体を塗って景色に溶け込む、新感覚の“かくれんぼ”

 『めっちゃカメレオン』はいわゆる非対称型の“かくれんぼ”ゲームで、鬼となったプレイヤーがマップ上に隠れているプレイヤーを探すというもの。隠れる側が自分の体にペイントで色を付けられるのが特徴で、まさにカメレオンのように周囲のオブジェクトなどに同化するのが基本的な遊び方となる。

 同作が多くのプレイヤーに支持されているのは、今までのかくれんぼゲームにはなかった“遊びの広さ”が1つの理由。プレイヤーはただ隠れるだけでなく、誰も思い付かない斬新な方法で周囲のオブジェクトに擬態したり、逆に鬼も思わず笑ってしまうようなユニークな隠れ方をしたりと、ある種の大喜利のようなプレイングも可能だ。

 そしてプレイヤーの発想力を発揮させるための動機付けとして、「見逃しランキング」というシステムが導入されたのもゲーム作りの妙が光るポイント。このランキングは「鬼の視界に入ったのに見逃された」時に溜まるので、スコアを稼ぐにはただ誰も通らないようなところに隠れるのではなく、むしろ鬼が頻繁に行き来するようなところで隠れる必要がある。

配信界隈でのバズが後押し、インディーの“勝ちパターン”

 飛び道具的なユニークさだけでなく、細かいところまで“ゲームとしての面白さ”を追求している『めっちゃカメレオン』。とはいえゲームは単に面白ければ売れるというわけでもない。ヒットの背景にはゲーム配信での盛り上がりが関わっており、さまざまな人気ストリーマーやVTuberたちが同作の実況プレイを行っている。

 これはインディーゲーム全般の生存戦略にも関わる話だ。というのもインディーゲームは予算が少なく、大規模な広告戦略を打つことができないため、「配信界隈でバズって認知度を広める」という手法が王道の勝ちパターンになりつつある。『8番出口』や『PICO PARK』、『Phasmophobia』など、多くのヒット作が配信界隈での流行と並行して生まれている。
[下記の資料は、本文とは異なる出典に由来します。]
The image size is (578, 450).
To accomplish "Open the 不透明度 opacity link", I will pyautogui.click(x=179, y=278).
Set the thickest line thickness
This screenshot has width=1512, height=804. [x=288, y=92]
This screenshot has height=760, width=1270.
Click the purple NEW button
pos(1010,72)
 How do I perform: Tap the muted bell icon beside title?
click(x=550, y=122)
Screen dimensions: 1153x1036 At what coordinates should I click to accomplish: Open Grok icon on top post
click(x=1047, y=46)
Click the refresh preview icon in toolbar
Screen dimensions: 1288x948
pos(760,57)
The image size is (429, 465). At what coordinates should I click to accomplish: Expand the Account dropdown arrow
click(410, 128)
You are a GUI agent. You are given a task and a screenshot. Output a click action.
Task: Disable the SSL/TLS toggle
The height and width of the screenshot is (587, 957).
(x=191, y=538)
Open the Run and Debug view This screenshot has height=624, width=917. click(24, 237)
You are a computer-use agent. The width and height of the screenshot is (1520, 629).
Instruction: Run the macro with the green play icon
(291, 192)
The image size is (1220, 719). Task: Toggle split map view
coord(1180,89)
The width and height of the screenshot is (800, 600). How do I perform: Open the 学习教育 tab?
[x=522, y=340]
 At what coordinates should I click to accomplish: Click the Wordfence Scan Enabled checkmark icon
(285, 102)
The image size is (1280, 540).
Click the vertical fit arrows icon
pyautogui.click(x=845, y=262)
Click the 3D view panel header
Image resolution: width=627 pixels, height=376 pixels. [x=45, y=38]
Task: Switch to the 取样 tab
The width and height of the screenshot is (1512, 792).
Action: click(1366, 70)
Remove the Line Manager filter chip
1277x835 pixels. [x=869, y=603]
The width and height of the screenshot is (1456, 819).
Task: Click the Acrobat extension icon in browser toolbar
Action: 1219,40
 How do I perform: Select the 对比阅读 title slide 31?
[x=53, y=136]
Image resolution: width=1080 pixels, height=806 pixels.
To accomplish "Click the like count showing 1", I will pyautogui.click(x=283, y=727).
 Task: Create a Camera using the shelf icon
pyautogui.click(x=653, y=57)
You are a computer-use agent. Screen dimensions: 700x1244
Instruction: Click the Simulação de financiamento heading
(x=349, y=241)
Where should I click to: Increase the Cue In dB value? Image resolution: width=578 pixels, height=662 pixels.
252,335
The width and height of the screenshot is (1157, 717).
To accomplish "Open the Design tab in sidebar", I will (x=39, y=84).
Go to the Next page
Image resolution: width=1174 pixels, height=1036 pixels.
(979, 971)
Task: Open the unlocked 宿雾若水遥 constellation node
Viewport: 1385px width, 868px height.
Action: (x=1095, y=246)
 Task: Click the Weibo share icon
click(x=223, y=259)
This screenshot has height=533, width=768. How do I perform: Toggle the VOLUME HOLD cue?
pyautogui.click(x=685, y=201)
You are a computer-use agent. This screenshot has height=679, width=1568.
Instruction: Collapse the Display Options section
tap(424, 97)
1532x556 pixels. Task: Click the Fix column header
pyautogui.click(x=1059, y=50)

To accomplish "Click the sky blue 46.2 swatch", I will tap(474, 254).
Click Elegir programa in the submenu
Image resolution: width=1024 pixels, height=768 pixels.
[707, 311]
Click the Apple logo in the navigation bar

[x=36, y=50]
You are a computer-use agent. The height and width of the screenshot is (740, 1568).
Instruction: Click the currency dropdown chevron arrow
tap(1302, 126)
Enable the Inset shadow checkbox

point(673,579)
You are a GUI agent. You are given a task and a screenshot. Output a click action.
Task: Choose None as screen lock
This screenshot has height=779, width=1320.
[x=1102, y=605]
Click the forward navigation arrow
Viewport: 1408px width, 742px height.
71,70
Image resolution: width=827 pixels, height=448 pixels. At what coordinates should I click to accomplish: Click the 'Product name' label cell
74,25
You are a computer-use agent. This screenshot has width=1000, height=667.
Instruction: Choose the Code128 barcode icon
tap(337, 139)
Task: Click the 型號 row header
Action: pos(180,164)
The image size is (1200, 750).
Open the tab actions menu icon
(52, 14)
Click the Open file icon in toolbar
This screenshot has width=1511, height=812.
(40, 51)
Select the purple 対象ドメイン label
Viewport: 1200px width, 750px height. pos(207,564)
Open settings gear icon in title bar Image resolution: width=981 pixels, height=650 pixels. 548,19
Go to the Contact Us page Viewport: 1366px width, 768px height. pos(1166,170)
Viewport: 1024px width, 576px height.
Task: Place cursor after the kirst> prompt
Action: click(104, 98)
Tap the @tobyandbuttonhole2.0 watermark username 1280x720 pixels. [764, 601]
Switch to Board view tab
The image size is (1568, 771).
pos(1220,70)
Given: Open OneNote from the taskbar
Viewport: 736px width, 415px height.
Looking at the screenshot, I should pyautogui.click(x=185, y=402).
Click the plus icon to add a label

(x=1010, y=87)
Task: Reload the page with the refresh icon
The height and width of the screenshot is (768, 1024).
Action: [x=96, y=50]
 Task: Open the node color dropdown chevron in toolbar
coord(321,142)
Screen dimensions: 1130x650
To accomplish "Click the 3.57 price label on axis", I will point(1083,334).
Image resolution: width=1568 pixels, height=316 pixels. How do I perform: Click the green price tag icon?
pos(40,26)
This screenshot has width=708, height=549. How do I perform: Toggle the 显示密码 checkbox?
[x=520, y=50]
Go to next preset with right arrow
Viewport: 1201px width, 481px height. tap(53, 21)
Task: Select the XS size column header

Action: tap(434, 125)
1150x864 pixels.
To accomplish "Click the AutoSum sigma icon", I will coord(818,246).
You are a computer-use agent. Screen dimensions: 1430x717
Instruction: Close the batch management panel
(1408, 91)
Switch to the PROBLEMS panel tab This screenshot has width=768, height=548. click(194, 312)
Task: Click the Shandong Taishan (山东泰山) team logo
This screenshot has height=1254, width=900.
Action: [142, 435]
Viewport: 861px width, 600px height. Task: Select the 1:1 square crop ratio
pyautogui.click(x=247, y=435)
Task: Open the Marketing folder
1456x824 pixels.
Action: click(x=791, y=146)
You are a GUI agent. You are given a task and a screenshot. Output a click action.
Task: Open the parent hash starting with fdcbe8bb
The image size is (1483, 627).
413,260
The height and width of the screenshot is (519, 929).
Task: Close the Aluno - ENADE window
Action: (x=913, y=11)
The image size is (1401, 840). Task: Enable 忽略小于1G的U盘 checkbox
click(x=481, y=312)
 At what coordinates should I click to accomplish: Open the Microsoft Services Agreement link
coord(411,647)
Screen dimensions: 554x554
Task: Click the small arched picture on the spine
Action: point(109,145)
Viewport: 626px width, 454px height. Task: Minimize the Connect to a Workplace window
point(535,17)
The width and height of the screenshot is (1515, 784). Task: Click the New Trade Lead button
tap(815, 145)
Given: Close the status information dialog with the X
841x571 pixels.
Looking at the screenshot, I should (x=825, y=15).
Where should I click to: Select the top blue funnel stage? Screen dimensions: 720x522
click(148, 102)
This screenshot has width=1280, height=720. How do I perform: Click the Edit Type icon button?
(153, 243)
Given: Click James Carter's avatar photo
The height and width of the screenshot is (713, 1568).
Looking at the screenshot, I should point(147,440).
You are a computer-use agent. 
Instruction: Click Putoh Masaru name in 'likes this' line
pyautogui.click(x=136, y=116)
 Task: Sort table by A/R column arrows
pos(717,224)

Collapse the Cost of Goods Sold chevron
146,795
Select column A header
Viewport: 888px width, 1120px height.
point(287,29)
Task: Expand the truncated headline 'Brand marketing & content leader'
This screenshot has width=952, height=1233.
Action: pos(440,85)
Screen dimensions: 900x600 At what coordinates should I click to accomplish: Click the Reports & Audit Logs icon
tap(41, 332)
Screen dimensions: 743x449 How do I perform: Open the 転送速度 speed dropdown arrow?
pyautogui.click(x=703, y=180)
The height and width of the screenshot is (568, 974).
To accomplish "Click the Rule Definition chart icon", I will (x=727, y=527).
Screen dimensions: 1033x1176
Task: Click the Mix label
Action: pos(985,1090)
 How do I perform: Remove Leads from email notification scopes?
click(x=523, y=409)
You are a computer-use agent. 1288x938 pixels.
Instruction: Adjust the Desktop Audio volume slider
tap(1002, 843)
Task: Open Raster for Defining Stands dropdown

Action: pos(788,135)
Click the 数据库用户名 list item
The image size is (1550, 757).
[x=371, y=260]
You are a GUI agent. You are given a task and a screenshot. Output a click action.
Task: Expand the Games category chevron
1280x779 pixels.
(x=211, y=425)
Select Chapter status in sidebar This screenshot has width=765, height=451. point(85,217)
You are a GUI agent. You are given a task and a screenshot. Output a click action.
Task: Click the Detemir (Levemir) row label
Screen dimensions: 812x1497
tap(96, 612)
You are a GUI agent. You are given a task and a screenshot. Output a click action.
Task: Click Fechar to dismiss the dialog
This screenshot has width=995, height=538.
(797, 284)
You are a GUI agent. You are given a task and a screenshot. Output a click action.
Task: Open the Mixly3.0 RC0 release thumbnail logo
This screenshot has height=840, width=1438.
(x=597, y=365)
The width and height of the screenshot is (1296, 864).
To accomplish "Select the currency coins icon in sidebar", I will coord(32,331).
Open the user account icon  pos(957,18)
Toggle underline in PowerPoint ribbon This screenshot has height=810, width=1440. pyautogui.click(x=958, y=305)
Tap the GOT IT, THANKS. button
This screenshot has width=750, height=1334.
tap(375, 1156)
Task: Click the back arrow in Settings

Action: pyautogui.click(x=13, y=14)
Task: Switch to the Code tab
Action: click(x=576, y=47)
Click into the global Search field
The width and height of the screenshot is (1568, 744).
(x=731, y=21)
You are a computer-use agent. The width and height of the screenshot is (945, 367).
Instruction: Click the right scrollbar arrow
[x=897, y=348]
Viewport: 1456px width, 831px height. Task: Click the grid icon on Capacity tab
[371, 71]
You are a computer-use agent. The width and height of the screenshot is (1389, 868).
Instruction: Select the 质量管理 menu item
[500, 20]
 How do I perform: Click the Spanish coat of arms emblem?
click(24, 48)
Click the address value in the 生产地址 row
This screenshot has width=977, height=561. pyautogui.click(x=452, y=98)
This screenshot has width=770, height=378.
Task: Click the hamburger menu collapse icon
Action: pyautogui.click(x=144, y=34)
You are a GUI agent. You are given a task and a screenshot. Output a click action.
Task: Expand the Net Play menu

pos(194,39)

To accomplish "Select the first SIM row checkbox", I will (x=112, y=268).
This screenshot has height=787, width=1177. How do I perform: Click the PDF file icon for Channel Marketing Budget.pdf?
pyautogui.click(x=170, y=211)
 『めっちゃカメレオン』のゲーム性はまさに配信向きなので、今後も世界中の配信者がプレイしてブームを盛り上げることが期待できるだろう。しかも同作はプレイ可能人数が2人から24人までと幅広く、配信者同士の“コラボツール”としてうってつけの性質を持っている。一時期配信界隈で大流行していたゴルフゲーム『Golf It!』のように、今後の定番タイトルとなる可能性は十分ありそうだ。

野良でも気軽に遊べる“最適解”としての設計

 その上でプレイヤー目線から考えると、『めっちゃカメレオン』には類似ゲームとは少々異なる特徴も指摘できる。多くのマルチプレイ対応ゲームは大勢のフレンドを集めなければ楽しみにくいという側面があるが、同作の場合はいわゆる“野良”のプレイヤーに混ざってプレイするハードルがきわめて低い。そのためフレンドの有無を気にせず遊べるようになっているのだ。

 配信を見て興味を引かれたプレイヤーが気軽に購入し、始められる……。同作が示しているのは、インディーゲームの1つの“最適解”なのかもしれない。